Day 22 - Recommender System With Matrix Factorization
Today, I built a Recommender System using Matrix Factorization to predict how users will rate items they haven’t interacted with. I used Singular Value Decomposition (SVD), a popular matrix factorization technique, to decompose the user-item interaction matrix and predict missing ratings. The goal was to recommend movies to users by predicting the ratings they might give to movies they haven’t watched yet.
If you want to see the code, you can find it here: GIT REPO.
Understanding Dataset:
I used the MovieLens small dataset, which contains user ratings for various movies. This dataset is widely used in recommendation system projects because it contains user-item interactions, which are perfect for collaborative filtering.
Step-by-Step Approach:
Step 1: Loading the Dataset
First, I loaded the ratings.csv
file, which contains user ratings for different movies. It has the following columns:
- userId: Unique identifier for each user.
- movieId: Unique identifier for each movie.

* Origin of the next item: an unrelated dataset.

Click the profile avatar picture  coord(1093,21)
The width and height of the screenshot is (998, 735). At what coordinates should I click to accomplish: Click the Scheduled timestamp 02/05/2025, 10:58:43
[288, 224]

- rating: The rating given by the user to the movie (scale from 0.5 to 5.0).
# Step 1: Load the MovieLens dataset.
ratings = pd.read_csv('dataset/ratings.csv')
print(ratings.head())
Step 2: Preparing Data for the Surprise Library
To use the Surprise library, which is specifically designed for recommendation systems, I needed to format the data properly:
- Reader: Defines the scale of ratings (0.5 to 5.0 in this case).
Dataset.load_from_df()
: Converts the pandas DataFrame into the format required by Surprise for further processing.
# Step 2: Prepare the data for Surprise library.
reader = Reader(rating_scale=(ratings['rating'].min(), ratings['rating'].max()))
data = Dataset.load_from_df(ratings[['userId', 'movieId', 'rating']], reader)
Step 3: Splitting the Data for Training and Validation
I split the dataset into training and validation sets to evaluate the model’s performance. The training set is used to build the model, and the validation set is used to test how well the model generalizes to unseen data.
# Step 3: Split data into train-validation datasets
trainset, valset = train_test_split(data, test_size=0.2)
Step 4: Applying SVD for Matrix Factorization
SVD (Singular Value Decomposition)
is a matrix factorization technique that helps break down a large user-item matrix into lower-dimensional matrices. This technique uncovers latent factors that represent hidden relationships between users and items.
- SVD decomposes the matrix into three smaller matrices: one for users, one for items, and one diagonal matrix of singular values.
- The model can then make predictions by reconstructing the matrix and predicting the missing values (i.e., ratings).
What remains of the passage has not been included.